- [Activity] Exclude the pictures and reproduce the remaining data exactly as written.

- [Data extract]

==============================

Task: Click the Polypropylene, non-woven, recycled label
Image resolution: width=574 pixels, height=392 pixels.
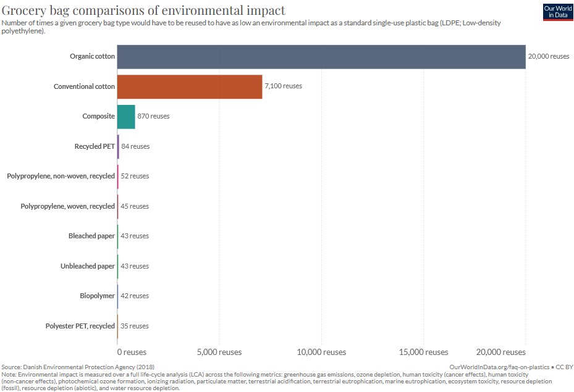Action: tap(61, 175)
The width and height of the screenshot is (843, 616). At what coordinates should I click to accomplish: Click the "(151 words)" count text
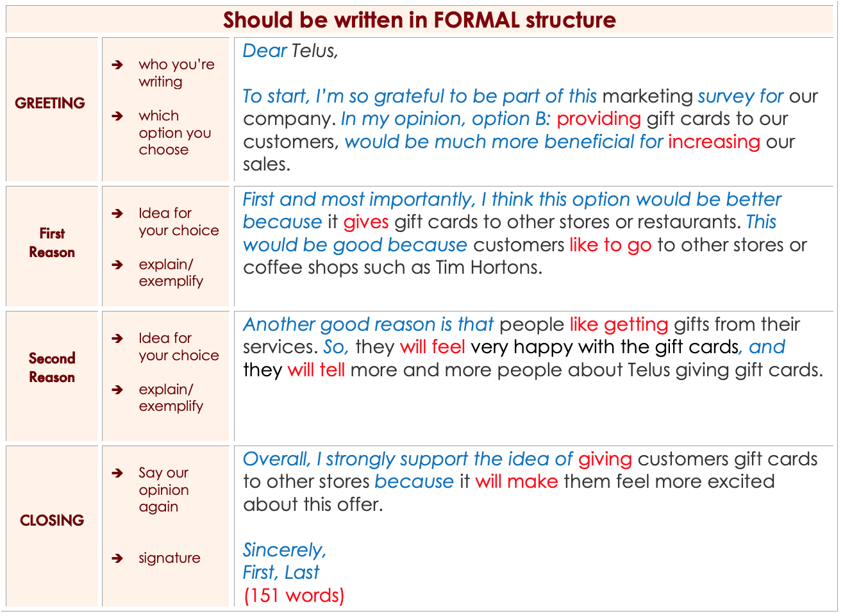[294, 595]
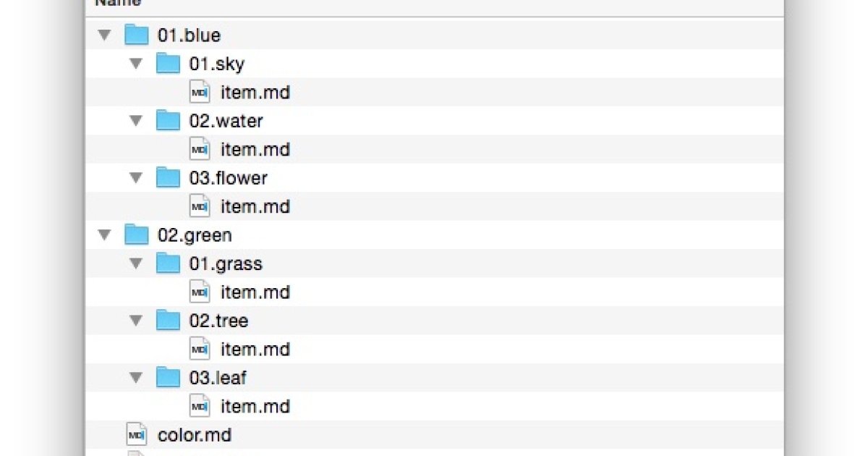Select item.md inside 03.flower
The height and width of the screenshot is (456, 868).
coord(255,206)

==============================

- [Reply]
Task: Click the Polypropylene, non-woven, recycled label
Image resolution: width=574 pixels, height=392 pixels.
Action: tap(61, 175)
The width and height of the screenshot is (843, 616). At what coordinates should I click to accomplish: Click the "(151 words)" count text
[294, 595]
Select item.md inside 03.flower
The height and width of the screenshot is (456, 868).
coord(255,206)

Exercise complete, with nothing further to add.